Using PowerShell 5.1, detect an invalid XML file by validating it against an XML schema using Microsoft's System.Xml.XmlReader. I'll detect the invalid XML file by catching the XMLException that XmlReader throws on an XML parse error.

Note: I don't want to use PowerShell Community Extensions Test-Xml cmdlet.

The problem

The line of code $readerResult = $xmlReader.Read() does not throw the XMLException I expect when parsing an invalid XML file

References

Validation Using the XmlSchemaSet

XmlReader Class

My XSD

<xs:schema attributeFormDefault="unqualified" elementFormDefault="qualified" xmlns:xs="http://www.w3.org/2001/XMLSchema"
targetNamespace="urn:config-file-schema">
  <xs:element name="notes">
    <xs:complexType>
      <xs:sequence>
        <xs:element name="note" maxOccurs="unbounded" minOccurs="0">
          <xs:complexType>
            <xs:sequence>
              <xs:element type="xs:string" name="to"/>
              <xs:element name="from">
                <xs:complexType>
                  <xs:simpleContent>
                    <xs:extension base="xs:string">
                      <xs:attribute type="xs:byte" name="type" use="optional"/>
                    </xs:extension>
                  </xs:simpleContent>
                </xs:complexType>
              </xs:element>
              <xs:element type="xs:string" name="heading"/>
              <xs:element type="xs:string" name="body"/>
            </xs:sequence>
          </xs:complexType>
        </xs:element>
      </xs:sequence>
    </xs:complexType>
  </xs:element>
</xs:schema>

My invalid XML (second line uses bogus element name notXXXes)
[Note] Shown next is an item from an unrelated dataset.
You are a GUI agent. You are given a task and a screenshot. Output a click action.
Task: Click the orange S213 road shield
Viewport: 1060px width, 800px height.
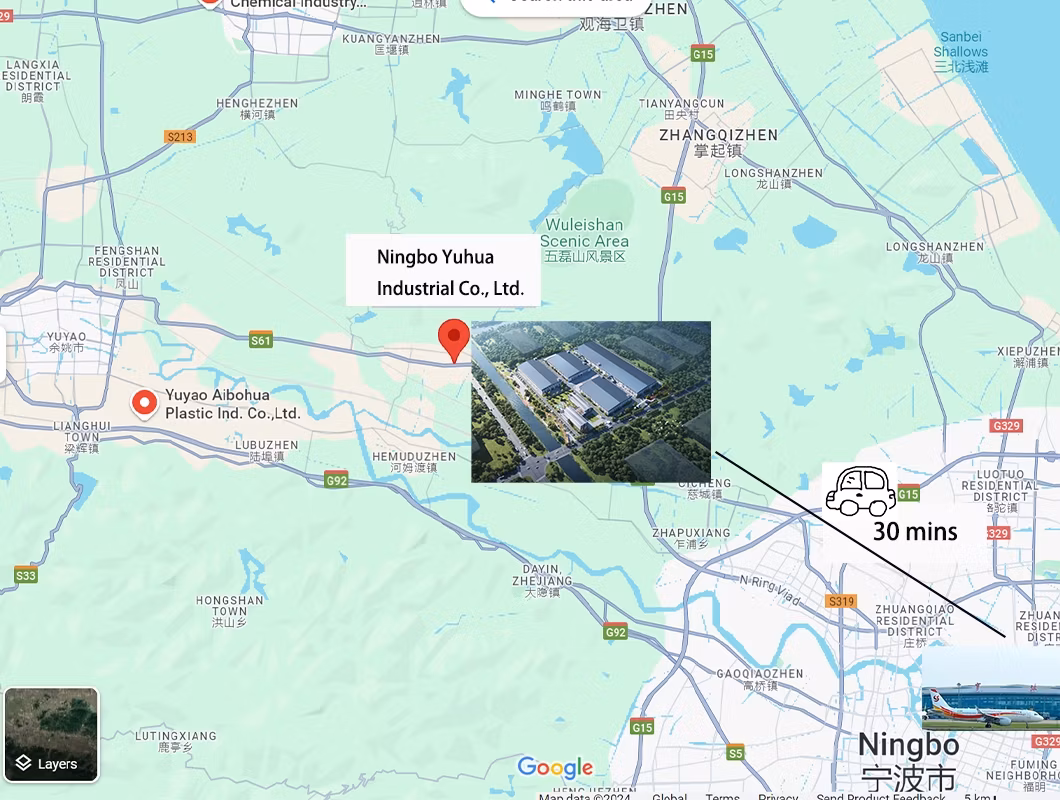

<?xml version="1.0" encoding="UTF-8"?>
<notXXXes xmlns="urn:config-file-schema">
    <note>
        <to>Tove</to>
        <from type="1">Jani</from>
        <heading>Reminder</heading>
        <body>Don't forget me this weekend!</body>
    </note>
    <note>
        <to>Bob</to>
        <from type="2">KeyW</from>
        <heading>Reminder</heading>
        <body>I won't</body>
    </note>
</notes>

My code

When run, $readerResult returns true, indicating that the next node was read successfully. I expect $xmlReader.Read() to throw an XMLException because the XML file content violates the schema.

cls
$error.clear()

try
{

    [System.Xml.Schema.XmlSchemaSet] $schemaSet = New-Object -TypeName System.Xml.Schema.XmlSchemaSet
    $schemaSet.Add("urn:config-file-schema","C:\Users\x\Desktop\test.xsd");

    [System.Xml.XmlReaderSettings] $readerSettings = New-Object -TypeName System.Xml.XmlReaderSettings
    $readerSettings.Schemas = $schemaSet
    $readerSettings.ValidationType = [System.Xml.ValidationType]::Schema
    $readerSettings.ConformanceLevel = [System.Xml.ConformanceLevel]::Fragment
    $readerSettings.IgnoreWhitespace = $true;
    $readerSettings.IgnoreComments = $true;

    [System.Xml.XmlReader]$xmlReader = [System.Xml.XmlReader]::Create("C:\Users\x\Desktop\test.xml", $readerSettings);

    #just to show that Schemas was set up OK
    "target namespace: " + $readerSettings.Schemas.Schemas().TargetNamespace

    $readerResult = $xmlReader.Read()

    "readerResult: " + $readerResult
}
catch
{
    "error: " + $error
}
finally
{
    $xmlReader.Close()
}

Edit #1

This fragment will read each line of XML from file and display its metadata

while ($xmlReader.Read())
{
    write-console ("Depth:{0,1} Name:{1,-10} NodeType:{2,-15} Value:{3,-30}" -f $xmlReader.Depth, $xmlReader.Name, $xmlReader.NodeType, $xmlReader.Value)
}

Solution

  • The whole point of the XmlReader concept is that it's a streaming approach to dealing with XML. This allows you to access large/complex XML documents without having to hold the entire thing in memory (and, if you're using DOM-style access, several layers of additional memory usage to boot).

    This is efficient in terms of memory use, but does mean that errors are only reported as nodes with issues are encountered.

    The first Read here reads the XML Declaration - <?xml version="1.0" encoding="UTF-8"?> - which appears well formed and should not raise any errors. If you need to validate the entire document then you'll need to Read it entirely through until the end. But if that's your only purpose, I'd probably defer to e.g. the Test-Xml commandlet that you're dismissing.